A Jef Raskin Interview From A Year Ago
On Mar 9, 2004, at 7:22 AM, Jeremy Wagstaff wrote:
Jef, sounds better if I send the questions by email... I have greatly enjoyed your book, a real eye-opener, although unfortunately time constraints may mean I am not able to digest as thoroughly as I should have. So please forgive any questions below which could be answered by a closer reading of your book! -- Would you mind giving a brief elaboration of your comment that 'I have learned a great deal about interface design, human psychology, and human physiology since creating the Macintosh project a quarter century ago -- and even then I wanted to use the mouse far less than the larger role given to it by later workers at Apple'. What have you learned, exactly? Where are we going wrong with the use of the mouse?
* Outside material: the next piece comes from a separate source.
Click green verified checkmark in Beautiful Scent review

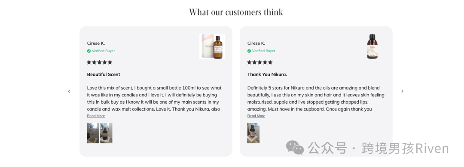pyautogui.click(x=89, y=51)
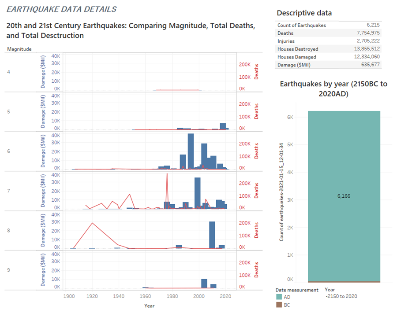Select the tallest bar in magnitude 9 panel

pyautogui.click(x=204, y=283)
To ask what I have learned, exactly, is answered by my book and articles. There is no short answer that fulfills the requested "exactly". It is now well established (I sent you the latest and best reference) that mouse use should be minimized, and it has been long known (since at least the 1980s) how slow mouse operations are. The problem has been that keyboard-based solutions have been even worse in terms of learnability and memorability. But the mouse (or other pointing device; I prefer tablets for drawing and a good trackball for pointing, but that's personal preference) is essential for graphics. THE is designed to use both the keyboard and the mouse where they are appropriate and not use them where they are not; and I have found pleasant solutions that make THE both learnable and memorable -- as testing has shown.
Jef Raskin in the center ...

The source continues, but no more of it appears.